Best USB capture card
category: general [glöplog]
I'm looking to capture from old computers (mainly), so I'm going to get an OSSC. But what is the best USB capture card to pair with it?
Not many takers on this thread I can see :)
I've gone through at least a dozen RGB->HDMI upscalers/converters and likewise for HDMI USB frame grabbers.
A problem with all upscalers I've had:
They black out when the video source changes, even if it's the same refresh rate, going from progressive to interlace (happen often on Amiga, Falcon and probably other systems). And yes it includes OSSC and the old classic XRGB Framemeister.
The Retrotink 5x Pro claims to have seamless change between p/i modes. I beleive it when I see it :) It's $325 plus shipping and taxes to test.
The best upscaler I've used for ST/Falcon is the Medusa device. Like the OSSC and Retrotink, it's expensive. But it does come with a bunch of presets for different Atari and Amiga screen modes and will report the resolution nicely to the capture device.

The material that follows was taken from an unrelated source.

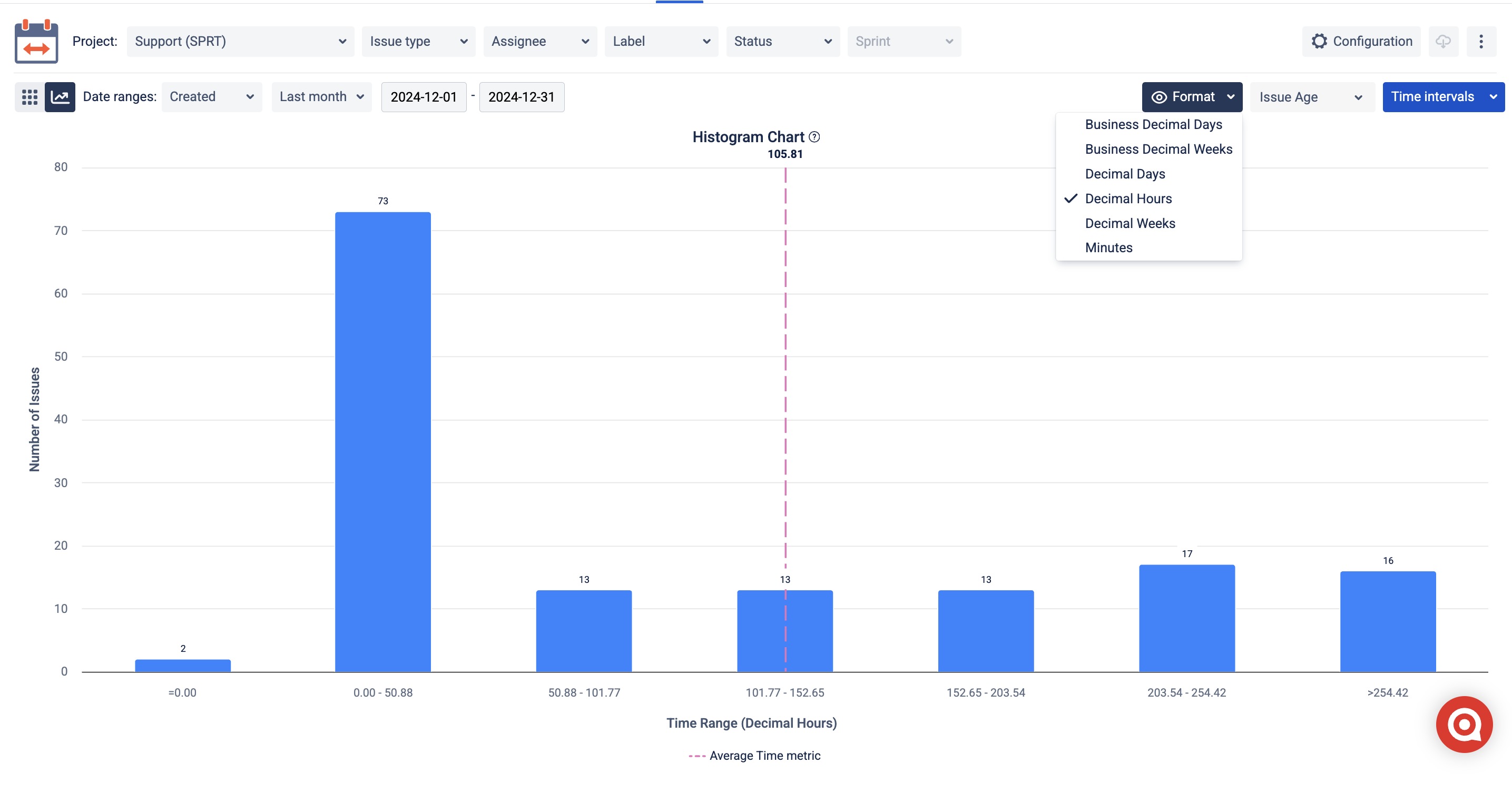Switch to grid table view icon
This screenshot has width=1512, height=793.
(x=30, y=97)
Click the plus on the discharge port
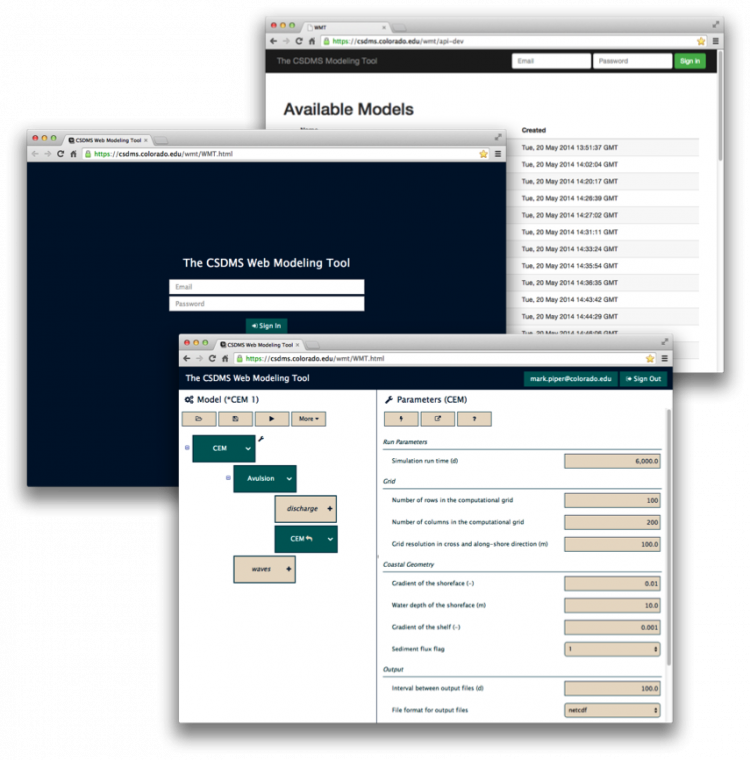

And when speaking of the USB-capture device (which was your original question) I've finally found one that seems to capture at the resolution Medusa reports without frame drops, it's the Elgato Camlink 4k. Not terribly expensive.
The setup with Medusa+Elgato Camlink seems to work well for ST and Falcon (when it doesn't change progressive/interlace mode). I can't guarentee it will work as well for other machines though.
My setup is the latest macOS/AArch64 and Quicktime Prores capture.
PS. I've heard that the Startech USB3HDCAP does a good job. It's locked to Windows with proprietary drivers so I'm not able to try it.
I've gone through at least a dozen RGB->HDMI upscalers/converters and likewise for HDMI USB frame grabbers.
A problem with all upscalers I've had:
They black out when the video source changes, even if it's the same refresh rate, going from progressive to interlace (happen often on Amiga, Falcon and probably other systems). And yes it includes OSSC and the old classic XRGB Framemeister.
The Retrotink 5x Pro claims to have seamless change between p/i modes. I beleive it when I see it :) It's $325 plus shipping and taxes to test.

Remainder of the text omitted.